• Exercise:
Output only the lines that run from the one with "Open Affiliate Marketing in top navigation" to the final line of the material, exactly as they are written.
····················
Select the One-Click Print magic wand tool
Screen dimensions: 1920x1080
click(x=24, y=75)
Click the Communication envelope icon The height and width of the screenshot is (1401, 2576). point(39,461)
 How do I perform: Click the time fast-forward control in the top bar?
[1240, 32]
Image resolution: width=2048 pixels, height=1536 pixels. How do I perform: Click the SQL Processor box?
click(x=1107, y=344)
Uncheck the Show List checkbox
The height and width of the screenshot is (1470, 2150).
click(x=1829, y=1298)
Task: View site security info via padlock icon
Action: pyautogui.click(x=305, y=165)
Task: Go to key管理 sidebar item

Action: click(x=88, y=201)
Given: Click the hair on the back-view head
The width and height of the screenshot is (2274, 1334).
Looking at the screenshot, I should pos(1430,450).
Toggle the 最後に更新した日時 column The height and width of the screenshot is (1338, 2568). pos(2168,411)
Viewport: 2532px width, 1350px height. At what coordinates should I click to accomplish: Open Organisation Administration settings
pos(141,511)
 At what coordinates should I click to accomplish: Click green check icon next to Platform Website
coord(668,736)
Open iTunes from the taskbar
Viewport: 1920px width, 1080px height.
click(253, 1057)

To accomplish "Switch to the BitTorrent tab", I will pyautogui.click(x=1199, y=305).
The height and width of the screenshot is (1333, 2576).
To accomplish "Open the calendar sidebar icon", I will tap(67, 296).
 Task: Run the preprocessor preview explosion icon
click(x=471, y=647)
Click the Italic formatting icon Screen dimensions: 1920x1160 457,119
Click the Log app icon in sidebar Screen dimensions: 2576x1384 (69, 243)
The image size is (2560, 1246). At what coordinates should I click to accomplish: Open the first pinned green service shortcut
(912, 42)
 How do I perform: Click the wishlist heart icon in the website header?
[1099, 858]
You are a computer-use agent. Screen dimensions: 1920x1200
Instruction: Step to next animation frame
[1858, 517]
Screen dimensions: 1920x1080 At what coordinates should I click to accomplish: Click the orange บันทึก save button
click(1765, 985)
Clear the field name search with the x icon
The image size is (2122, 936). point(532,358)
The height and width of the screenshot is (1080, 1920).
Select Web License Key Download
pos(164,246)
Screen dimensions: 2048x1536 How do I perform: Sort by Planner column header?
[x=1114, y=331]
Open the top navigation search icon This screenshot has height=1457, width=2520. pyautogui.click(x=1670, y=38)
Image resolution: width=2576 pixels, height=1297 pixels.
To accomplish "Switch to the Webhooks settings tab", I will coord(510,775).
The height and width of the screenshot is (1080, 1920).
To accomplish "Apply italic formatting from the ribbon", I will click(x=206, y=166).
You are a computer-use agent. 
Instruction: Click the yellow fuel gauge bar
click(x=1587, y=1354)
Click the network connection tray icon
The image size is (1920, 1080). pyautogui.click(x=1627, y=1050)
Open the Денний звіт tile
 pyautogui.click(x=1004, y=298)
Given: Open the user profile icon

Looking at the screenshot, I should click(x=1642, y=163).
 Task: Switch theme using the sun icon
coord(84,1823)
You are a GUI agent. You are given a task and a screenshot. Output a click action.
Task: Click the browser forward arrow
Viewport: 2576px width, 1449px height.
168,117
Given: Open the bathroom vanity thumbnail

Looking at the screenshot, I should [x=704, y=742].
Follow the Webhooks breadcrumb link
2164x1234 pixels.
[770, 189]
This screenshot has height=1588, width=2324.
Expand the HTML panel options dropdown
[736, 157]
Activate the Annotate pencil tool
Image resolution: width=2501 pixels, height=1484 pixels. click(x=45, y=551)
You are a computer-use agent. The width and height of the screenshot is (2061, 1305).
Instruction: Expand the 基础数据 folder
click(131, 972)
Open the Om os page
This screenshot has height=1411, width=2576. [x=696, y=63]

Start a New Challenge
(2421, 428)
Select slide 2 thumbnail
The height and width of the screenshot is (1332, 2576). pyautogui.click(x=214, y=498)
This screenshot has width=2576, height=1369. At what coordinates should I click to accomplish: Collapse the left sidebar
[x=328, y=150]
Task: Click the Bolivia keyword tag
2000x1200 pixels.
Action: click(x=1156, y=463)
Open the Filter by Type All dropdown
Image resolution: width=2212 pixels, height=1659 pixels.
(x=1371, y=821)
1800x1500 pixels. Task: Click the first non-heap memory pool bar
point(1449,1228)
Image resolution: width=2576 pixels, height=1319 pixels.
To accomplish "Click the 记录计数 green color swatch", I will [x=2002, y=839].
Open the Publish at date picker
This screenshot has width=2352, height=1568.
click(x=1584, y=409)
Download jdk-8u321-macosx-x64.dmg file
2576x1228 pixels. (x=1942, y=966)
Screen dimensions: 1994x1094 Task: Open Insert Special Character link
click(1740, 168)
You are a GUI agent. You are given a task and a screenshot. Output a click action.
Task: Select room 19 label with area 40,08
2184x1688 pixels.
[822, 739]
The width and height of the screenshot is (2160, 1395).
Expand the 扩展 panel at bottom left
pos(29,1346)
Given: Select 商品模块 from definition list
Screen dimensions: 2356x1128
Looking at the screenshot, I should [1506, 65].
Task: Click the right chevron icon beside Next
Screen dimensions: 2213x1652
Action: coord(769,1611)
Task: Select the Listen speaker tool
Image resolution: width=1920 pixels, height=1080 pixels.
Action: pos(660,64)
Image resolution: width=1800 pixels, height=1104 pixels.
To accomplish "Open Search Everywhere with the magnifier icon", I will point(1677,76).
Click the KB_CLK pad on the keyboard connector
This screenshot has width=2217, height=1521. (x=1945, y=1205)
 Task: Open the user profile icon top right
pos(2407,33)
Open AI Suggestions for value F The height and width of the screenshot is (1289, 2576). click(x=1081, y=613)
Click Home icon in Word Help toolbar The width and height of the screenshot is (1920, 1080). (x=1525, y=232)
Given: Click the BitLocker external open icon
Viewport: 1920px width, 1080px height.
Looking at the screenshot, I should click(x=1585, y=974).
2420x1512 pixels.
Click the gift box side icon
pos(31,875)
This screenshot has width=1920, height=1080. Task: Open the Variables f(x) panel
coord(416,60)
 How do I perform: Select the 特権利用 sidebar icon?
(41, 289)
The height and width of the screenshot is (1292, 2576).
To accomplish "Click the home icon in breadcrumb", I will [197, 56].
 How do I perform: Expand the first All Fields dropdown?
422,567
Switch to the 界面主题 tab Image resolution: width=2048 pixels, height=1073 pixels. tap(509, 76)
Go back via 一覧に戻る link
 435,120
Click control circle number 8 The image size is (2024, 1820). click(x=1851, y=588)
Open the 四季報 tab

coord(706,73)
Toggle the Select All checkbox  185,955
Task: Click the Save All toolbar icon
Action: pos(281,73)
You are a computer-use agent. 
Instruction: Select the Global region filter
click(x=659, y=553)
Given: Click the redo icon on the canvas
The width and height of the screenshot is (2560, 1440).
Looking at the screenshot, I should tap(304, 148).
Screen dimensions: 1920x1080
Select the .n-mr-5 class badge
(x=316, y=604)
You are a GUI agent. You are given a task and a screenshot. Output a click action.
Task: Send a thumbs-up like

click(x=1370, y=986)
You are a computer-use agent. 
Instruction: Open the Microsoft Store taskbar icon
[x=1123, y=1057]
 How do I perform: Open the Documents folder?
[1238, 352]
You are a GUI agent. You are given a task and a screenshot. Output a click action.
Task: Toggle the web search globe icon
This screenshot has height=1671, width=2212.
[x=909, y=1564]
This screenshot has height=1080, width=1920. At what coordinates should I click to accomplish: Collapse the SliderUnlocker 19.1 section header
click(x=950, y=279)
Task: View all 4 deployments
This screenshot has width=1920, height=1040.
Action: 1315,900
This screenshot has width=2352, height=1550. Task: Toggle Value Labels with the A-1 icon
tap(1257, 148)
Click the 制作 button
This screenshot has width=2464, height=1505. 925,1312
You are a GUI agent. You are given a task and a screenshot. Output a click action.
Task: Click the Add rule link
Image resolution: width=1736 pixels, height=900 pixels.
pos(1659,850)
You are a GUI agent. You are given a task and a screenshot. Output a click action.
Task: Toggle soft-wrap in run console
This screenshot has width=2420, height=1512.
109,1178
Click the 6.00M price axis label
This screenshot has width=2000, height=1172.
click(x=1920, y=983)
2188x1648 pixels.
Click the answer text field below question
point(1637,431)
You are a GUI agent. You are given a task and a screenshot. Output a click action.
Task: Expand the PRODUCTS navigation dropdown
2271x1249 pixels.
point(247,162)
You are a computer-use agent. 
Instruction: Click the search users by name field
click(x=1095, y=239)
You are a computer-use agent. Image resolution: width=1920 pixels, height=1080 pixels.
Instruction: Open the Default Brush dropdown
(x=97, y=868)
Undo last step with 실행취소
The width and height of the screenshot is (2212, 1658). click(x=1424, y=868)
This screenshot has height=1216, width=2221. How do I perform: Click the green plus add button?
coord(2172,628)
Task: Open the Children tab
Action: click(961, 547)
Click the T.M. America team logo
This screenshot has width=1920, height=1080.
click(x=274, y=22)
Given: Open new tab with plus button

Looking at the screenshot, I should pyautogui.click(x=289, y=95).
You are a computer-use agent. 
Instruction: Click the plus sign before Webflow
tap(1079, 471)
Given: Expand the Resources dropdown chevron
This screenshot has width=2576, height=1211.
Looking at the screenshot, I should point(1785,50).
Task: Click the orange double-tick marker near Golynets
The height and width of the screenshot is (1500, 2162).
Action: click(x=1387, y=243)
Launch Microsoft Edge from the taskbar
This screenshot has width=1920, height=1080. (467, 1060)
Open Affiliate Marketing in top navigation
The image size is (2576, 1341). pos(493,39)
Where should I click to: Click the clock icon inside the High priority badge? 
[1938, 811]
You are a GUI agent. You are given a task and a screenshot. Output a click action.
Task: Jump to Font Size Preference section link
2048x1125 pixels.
····················
• Expected output:
Open Affiliate Marketing in top navigation
The image size is (2576, 1341). pos(493,39)
Where should I click to: Click the clock icon inside the High priority badge? 
[1938, 811]
You are a GUI agent. You are given a task and a screenshot. Output a click action.
Task: Jump to Font Size Preference section link
2048x1125 pixels.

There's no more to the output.